■ **AIM OF THE TASK**:
Recast the data from the start through the line containing "coordinates (1300, 548)." as a JSON list of strings, one string per line, leaving out blank lines.

■ **STORED DATA**:
━━━━━━━━━━━━━━━━━━━━
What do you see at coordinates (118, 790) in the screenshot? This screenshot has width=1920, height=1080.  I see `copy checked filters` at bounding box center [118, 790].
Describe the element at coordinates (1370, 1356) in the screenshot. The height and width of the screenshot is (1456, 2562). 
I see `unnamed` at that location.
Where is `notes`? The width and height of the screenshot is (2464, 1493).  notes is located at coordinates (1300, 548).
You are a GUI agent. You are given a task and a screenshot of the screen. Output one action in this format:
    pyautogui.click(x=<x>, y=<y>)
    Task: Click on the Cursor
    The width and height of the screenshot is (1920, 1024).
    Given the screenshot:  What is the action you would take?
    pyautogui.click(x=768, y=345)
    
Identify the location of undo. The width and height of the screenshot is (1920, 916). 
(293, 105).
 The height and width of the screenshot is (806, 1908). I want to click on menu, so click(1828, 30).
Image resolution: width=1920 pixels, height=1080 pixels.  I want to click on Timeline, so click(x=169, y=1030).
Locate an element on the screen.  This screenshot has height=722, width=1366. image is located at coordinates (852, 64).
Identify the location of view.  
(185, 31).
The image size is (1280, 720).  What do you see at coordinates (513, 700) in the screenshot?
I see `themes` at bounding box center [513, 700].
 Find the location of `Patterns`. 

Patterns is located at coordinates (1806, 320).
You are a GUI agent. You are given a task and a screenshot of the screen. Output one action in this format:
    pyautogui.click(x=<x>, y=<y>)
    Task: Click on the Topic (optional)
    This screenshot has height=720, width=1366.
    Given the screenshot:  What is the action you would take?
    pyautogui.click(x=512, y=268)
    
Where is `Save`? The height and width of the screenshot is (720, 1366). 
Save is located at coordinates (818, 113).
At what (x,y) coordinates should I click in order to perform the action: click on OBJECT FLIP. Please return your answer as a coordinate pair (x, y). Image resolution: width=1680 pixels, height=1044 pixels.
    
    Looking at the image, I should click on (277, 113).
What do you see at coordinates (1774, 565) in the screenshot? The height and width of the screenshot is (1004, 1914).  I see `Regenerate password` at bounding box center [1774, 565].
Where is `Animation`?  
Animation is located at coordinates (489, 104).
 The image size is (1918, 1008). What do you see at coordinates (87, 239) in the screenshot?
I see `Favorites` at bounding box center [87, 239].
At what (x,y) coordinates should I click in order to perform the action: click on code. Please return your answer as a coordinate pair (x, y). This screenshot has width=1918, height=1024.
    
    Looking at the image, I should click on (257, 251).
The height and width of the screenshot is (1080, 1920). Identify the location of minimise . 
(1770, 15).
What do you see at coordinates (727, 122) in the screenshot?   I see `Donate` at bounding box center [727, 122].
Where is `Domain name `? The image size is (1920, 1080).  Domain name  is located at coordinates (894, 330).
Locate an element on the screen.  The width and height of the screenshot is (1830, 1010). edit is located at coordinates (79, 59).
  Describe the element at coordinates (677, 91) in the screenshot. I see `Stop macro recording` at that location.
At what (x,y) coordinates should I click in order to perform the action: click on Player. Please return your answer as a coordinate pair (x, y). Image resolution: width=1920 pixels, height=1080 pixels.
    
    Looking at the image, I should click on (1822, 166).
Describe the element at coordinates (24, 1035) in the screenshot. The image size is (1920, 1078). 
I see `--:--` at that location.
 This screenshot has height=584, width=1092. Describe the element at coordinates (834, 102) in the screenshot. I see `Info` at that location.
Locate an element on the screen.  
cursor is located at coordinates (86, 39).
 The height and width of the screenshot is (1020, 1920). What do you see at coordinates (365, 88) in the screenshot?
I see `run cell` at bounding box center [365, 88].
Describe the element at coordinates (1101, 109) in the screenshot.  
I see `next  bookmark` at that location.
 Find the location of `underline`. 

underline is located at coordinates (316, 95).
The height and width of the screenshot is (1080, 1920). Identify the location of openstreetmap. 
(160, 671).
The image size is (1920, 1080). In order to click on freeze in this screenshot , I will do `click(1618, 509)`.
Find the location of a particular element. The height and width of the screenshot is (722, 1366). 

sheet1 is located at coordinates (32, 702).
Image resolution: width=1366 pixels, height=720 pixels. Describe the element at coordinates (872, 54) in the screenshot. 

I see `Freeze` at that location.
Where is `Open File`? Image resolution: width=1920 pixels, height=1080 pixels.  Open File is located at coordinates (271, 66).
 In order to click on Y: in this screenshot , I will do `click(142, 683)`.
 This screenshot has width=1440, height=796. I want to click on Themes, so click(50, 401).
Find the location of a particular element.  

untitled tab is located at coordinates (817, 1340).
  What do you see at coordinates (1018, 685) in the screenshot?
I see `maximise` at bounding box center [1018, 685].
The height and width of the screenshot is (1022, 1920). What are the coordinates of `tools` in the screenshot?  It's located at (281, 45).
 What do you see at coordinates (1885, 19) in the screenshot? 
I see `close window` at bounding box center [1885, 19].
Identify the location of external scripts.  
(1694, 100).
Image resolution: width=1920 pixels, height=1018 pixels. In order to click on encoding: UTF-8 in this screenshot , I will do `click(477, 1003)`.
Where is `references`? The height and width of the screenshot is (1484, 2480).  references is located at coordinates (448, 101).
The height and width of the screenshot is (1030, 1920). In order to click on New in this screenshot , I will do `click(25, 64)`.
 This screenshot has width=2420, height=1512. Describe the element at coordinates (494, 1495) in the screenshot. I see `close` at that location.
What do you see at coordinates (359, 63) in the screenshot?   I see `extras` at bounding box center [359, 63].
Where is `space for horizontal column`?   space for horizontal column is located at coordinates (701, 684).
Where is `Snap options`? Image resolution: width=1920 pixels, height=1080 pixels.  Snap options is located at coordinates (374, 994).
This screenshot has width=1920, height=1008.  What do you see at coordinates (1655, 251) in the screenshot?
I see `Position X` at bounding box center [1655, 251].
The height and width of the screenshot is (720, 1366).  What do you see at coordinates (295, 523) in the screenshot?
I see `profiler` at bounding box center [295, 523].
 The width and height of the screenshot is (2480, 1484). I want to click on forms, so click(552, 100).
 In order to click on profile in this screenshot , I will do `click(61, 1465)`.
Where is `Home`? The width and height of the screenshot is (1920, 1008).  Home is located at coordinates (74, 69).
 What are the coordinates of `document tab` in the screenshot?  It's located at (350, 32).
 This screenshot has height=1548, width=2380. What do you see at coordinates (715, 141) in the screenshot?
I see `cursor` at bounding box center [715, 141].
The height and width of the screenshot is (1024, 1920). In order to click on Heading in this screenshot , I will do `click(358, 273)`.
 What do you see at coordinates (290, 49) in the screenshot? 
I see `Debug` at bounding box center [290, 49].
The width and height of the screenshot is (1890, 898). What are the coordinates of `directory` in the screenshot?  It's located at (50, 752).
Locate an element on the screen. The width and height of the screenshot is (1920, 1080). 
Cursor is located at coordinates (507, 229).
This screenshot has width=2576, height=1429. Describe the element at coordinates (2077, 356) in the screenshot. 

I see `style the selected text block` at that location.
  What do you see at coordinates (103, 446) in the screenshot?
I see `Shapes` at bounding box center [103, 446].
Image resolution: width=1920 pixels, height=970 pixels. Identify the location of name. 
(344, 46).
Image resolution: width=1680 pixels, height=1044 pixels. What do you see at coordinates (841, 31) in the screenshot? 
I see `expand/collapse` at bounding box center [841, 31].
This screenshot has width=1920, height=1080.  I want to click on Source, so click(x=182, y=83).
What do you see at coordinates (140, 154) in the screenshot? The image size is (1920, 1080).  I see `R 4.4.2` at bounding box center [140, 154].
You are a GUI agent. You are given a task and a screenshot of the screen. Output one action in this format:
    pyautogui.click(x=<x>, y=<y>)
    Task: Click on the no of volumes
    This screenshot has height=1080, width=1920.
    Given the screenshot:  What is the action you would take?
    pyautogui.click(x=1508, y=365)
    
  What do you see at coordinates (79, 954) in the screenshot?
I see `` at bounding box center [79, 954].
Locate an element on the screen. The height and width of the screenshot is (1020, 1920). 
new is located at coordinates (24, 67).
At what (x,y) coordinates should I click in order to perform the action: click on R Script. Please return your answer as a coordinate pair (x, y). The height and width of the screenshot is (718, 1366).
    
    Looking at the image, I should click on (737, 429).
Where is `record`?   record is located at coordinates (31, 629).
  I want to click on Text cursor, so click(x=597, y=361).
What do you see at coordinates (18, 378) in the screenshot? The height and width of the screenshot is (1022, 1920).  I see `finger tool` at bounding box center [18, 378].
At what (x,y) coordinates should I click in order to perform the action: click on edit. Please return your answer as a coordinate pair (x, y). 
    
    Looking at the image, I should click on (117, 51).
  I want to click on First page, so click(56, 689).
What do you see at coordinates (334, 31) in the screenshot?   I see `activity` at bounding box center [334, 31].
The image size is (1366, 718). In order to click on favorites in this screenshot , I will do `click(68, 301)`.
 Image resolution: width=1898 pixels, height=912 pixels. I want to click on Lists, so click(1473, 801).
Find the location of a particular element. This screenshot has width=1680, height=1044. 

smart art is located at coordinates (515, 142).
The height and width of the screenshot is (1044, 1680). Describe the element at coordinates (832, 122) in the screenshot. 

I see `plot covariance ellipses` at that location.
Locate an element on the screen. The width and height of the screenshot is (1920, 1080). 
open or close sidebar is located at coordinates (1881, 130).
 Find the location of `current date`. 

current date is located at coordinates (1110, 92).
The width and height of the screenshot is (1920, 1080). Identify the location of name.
━━━━━━━━━━━━━━━━━━━━
■ **ANSWER TO THE TASK**:
[
  "What do you see at coordinates (118, 790) in the screenshot? This screenshot has width=1920, height=1080.  I see `copy checked filters` at bounding box center [118, 790].",
  "Describe the element at coordinates (1370, 1356) in the screenshot. The height and width of the screenshot is (1456, 2562). ",
  "I see `unnamed` at that location.",
  "Where is `notes`? The width and height of the screenshot is (2464, 1493).  notes is located at coordinates (1300, 548)."
]